Seçme Metin:

▶

Muhaddislerce tanınmadığı, kendisi ilim talebiyle meşhur olmadığı, hadis alimlerini bilmediği, hadisleri sadece bir tek şahıs cihetinden geldiği için meçhul addedilen ravilerin kısımlarındandır. (Bk. Mechul).


“Adaleti mechûl” manasından da anlaşılacağı gibi mechulu'l-adâle olan ravi önce adalet durumu bilinmeyen ravidir. Rivayeti ister tek hadise münhasır kalsın, isterse bir kaç hadis rivayet etmiş olsun adaletli olduğu bilinmeyen ravi mechulü'1-adaledir.
Adaleti meçhul bir ravi, Hadis ilminde şöhret sahibi olan en az iki ravinin kendisinden rivayette bulunmasıyle her ne kadar meçhul olmaktan kurtulursa da bununla adaleti sabit olmaz. Yine mechûlu'l-adale olarak kalır; zira kaide olarak bir ravinin adaleti kendisinden iki veya daha fazla kimsenin rivayette bulunmasından ziyâde, hadis imamlarının veya cerh ve ta'dil âlimlerinin adaletli olduğunu söylemeleriyle anlaşılır. 638

Mechûlu'l-Ayn:

Mechûlu'z-zât da denir. Her ikisi de kendisi meçhul manasınadır. Rivayette infirâd etmesi yüzünden mechûl sayılan raviye denilmiştir.


Meçhul maddesinde söz konusu edildiği gibi, sadece bir ravinin kendisinden rivayette infirad ettiği; bu sebeple mechül addedilen raviler üç kısımdırlar. Mechûlu'1-ayn bunlardan üçüncüsüdür ve tek ravisinden başka hiç bir ravi veya hadis âlimi tarafından bilinmeyen kimsedir.
el-Hatîbu'1-Bağdâdî'ye göre Mechûlu'l-ayn hadis âlimlerince bilinmeyen, hadisi yalnızca bir tek ravi cihetinden bilinen kimsedir. İbn Abdilber de aynı görüştedir. Ona göre de, kendisinden yalnız bir ravi hadis rivayet etmiş kimse hadis âlimlerince mechûlu'1-ayn dır.

◀

Veri Listesi:

▶

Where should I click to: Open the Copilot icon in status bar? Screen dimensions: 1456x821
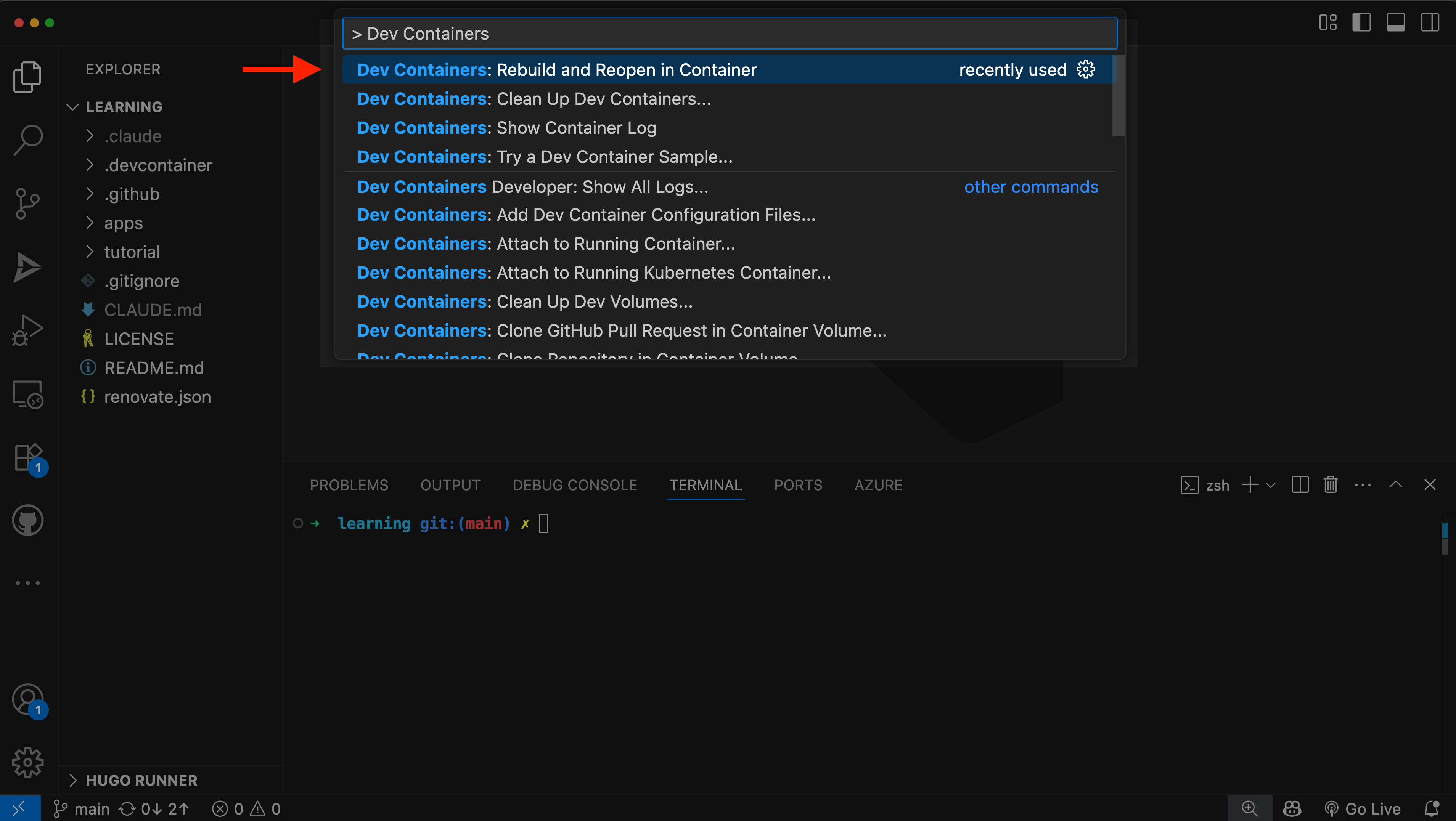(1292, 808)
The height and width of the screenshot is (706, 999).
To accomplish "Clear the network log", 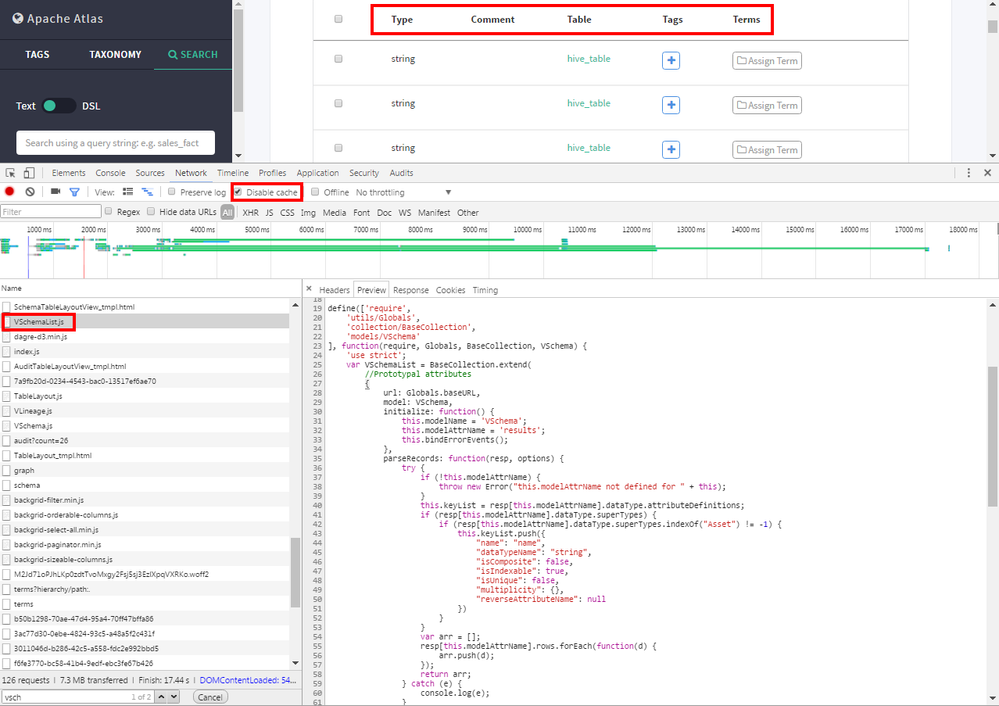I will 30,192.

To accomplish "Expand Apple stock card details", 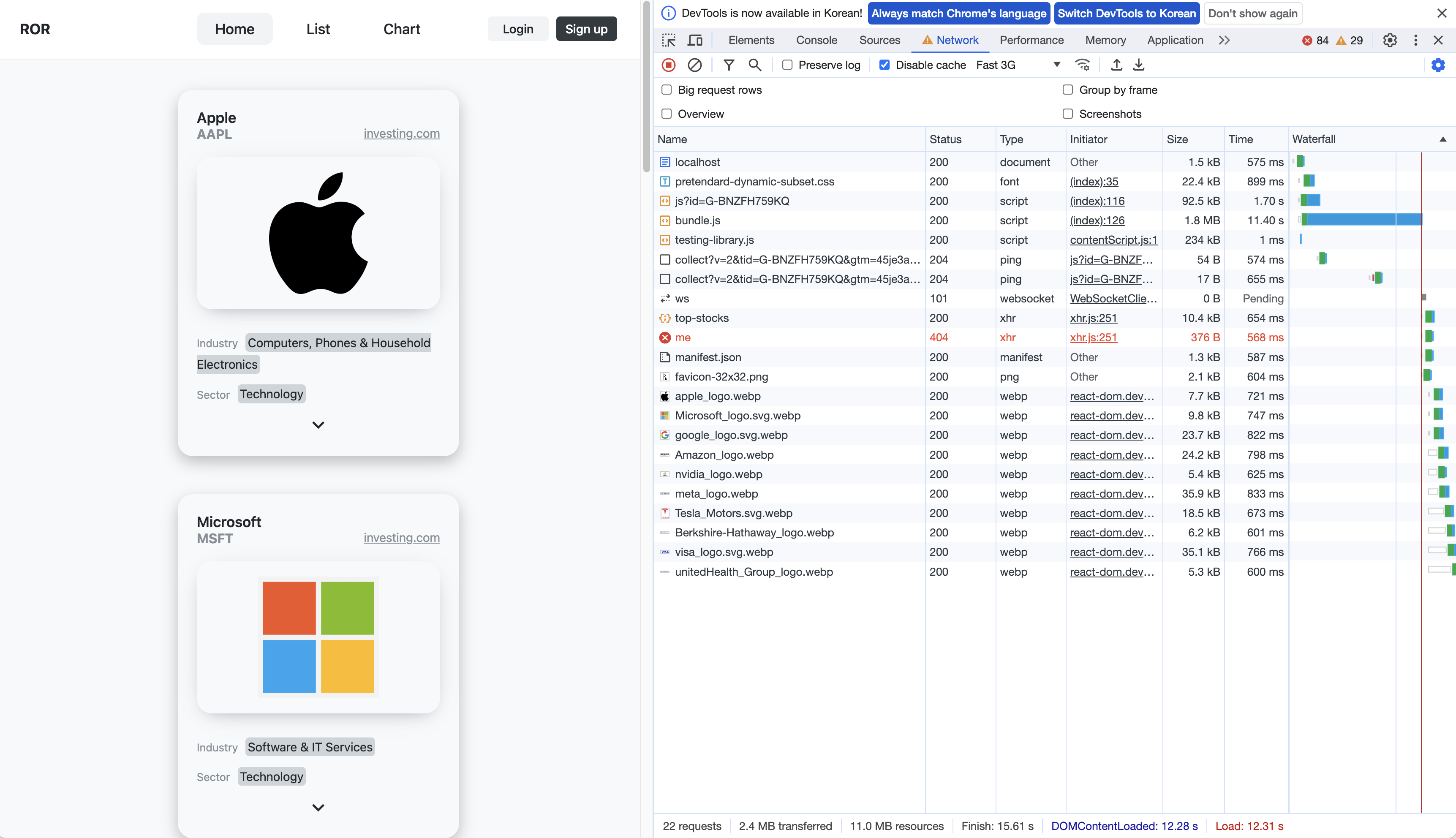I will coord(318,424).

◀

Yapılacaklar:
**A)** Meçhul raviler metninde "Adaleti meçhul bir" sözlerinin geçtiği yerden başlayınız, "tarafından bilinmeyen kimsedir." sözlerinden sonra durunuz ve aradaki kısmı olduğu gibi kopyalayınız.
**B)** Meçhul raviler metnindeki "Adaleti meçhul bir ravi, Hadis ilminde" sözleriyle başlayan paragrafı, temel bilgilerini koruyarak daha kısa biçimde yeniden yazınız.
Bu alıştırmada kayıtlara ihtiyaç yoktur.

Alıştırmanın Cevapları:
**A)**
Adaleti meçhul bir ravi, Hadis ilminde şöhret sahibi olan en az iki ravinin kendisinden rivayette bulunmasıyle her ne kadar meçhul olmaktan kurtulursa da bununla adaleti sabit olmaz. Yine mechûlu'l-adale olarak kalır; zira kaide olarak bir ravinin adaleti kendisinden iki veya daha fazla kimsenin rivayette bulunmasından ziyâde, hadis imamlarının veya cerh ve ta'dil âlimlerinin adaletli olduğunu söylemeleriyle anlaşılır. 638

Mechûlu'l-Ayn:

Mechûlu'z-zât da denir. Her ikisi de kendisi meçhul manasınadır. Rivayette infirâd etmesi yüzünden mechûl sayılan raviye denilmiştir.


Meçhul maddesinde söz konusu edildiği gibi, sadece bir ravinin kendisinden rivayette infirad ettiği; bu sebeple mechül addedilen raviler üç kısımdırlar. Mechûlu'1-ayn bunlardan üçüncüsüdür ve tek ravisinden başka hiç bir ravi veya hadis âlimi tarafından bilinmeyen kimsedir.

**B)** Hadis ilminde tanınmış en az iki ravinin kendisinden rivayette bulunması, adaleti meçhul bir raviyi meçhul olmaktan kurtarır. Ancak bu durum onun adaletini sabit kılmaz ve ravi mechûlu'l-adâle olarak kalır. Çünkü bir ravinin adaleti, kendisinden birkaç kişinin rivayet etmesinden çok, hadis imamlarının veya cerh ve ta'dil âlimlerinin onun adaletli olduğunu söylemesiyle anlaşılır.